As a national brand, Japan has been suffering from well known ills. It is a list of problems that include everything from declining consumer industries to higher-profile competition (see China and Korea) and including even ongoing political issues. The knock-on of this has been, of course, a further decline in prestige for consumer brands and the governments shift to the idea of a “cool-Japan” as something to promote economic growth.
That, though, is fast becoming a media-driven fad and it is these old craft houses, located in cities such as Kyoto, Nagoya and Nagaoka that are starting to reinvent themselves and with it, the types of products that Japan successfully exports.
Take Tanei as one example, a company that has for nearly 100 years been producing martial art robes close to Aichi, the home of Mikawa Cotton. The company has now taken the unique material they work with and turned it into a range of beautiful styled, handmade backpacks, totes and shoulder bags that look at home in even the most upmarket sidewalks of Ginza.
Or Yuugi, a brand long known in Kyoto for producing some of the city’s finest kimonos, and is now taking its celebrated pattern designs and applying them to a range of iPhone cases, laptop bags and other goods.

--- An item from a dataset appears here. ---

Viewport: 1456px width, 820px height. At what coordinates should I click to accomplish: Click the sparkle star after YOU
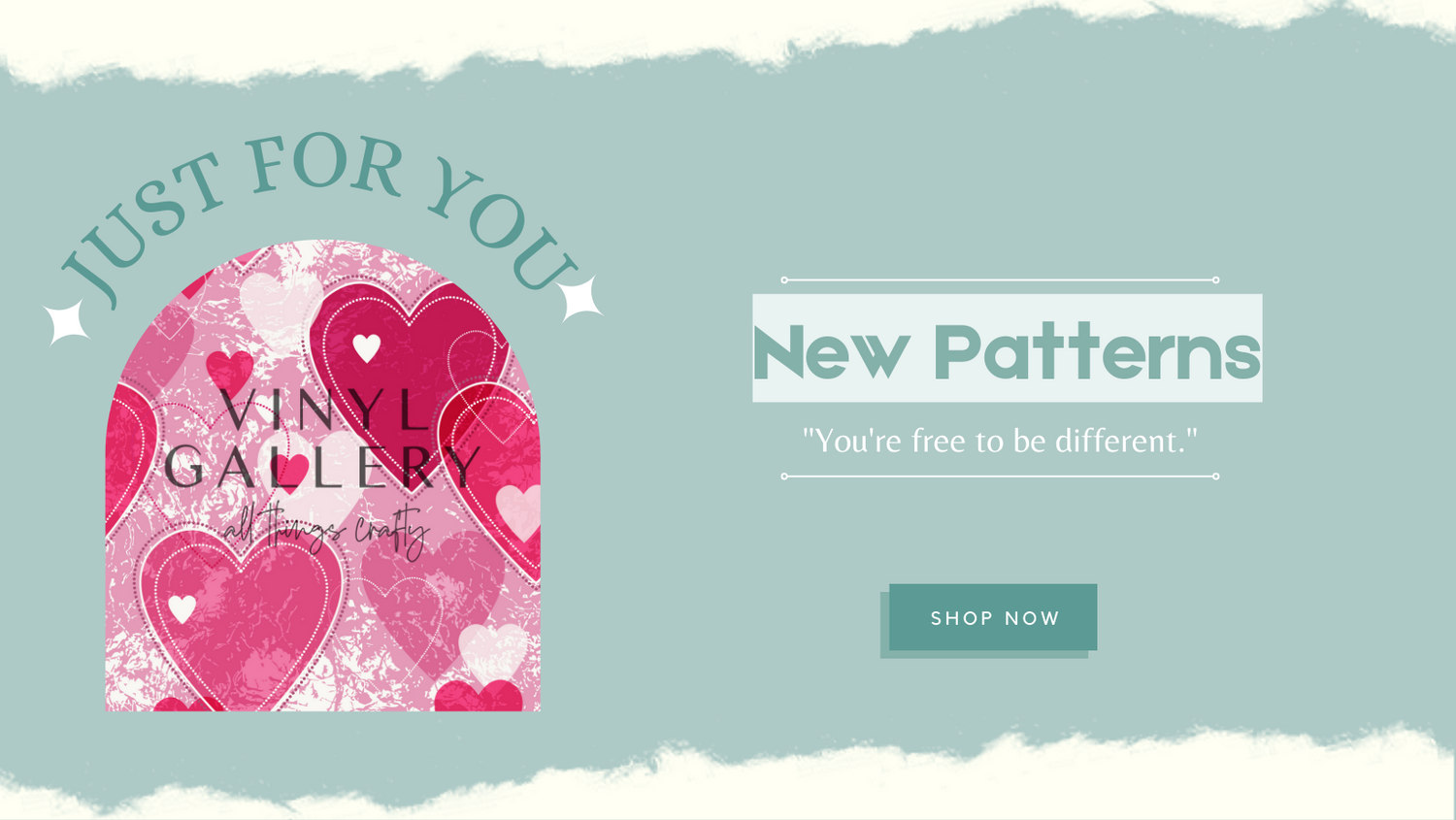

For those of us who grew up in Europe or the U.S. and were witness to the likes of Sony, Panasonic and Sharp with their ranges of products that took over our living rooms and, bedrooms, this new brand of Japan makers might seem quaint or overly niche. Elsewhere, however, brand Japan is seen as something quite different. Ask a young, savvy shopper out in the fast-growing markets of China or Indonesia what they think of Japan and the answer will invariably be that it is fashion, lifestyle and design that they associate with brand “Japan.”
Can Japan turn this re-branding into something that works on a global scale and become known as a fashion and lifestyle powerhouse in the same way that the Milan, Paris and New York are?
JapanHabit is one company that is working with many of these small workshops to help them distribute their collections worldwide and putting its money into that idea.
The company, which aims to offer a fast and easy way to discover these brands and purchase the products, focuses on fast distribution from Japan (via its offices in Kyoto and Tokyo) and free shipping. Its close co-operation with brands in Kyoto, as well as others scattered around Japan is also leading to new product ideas being developed and shipped.
Are these the types of products that can lead Japan into the future?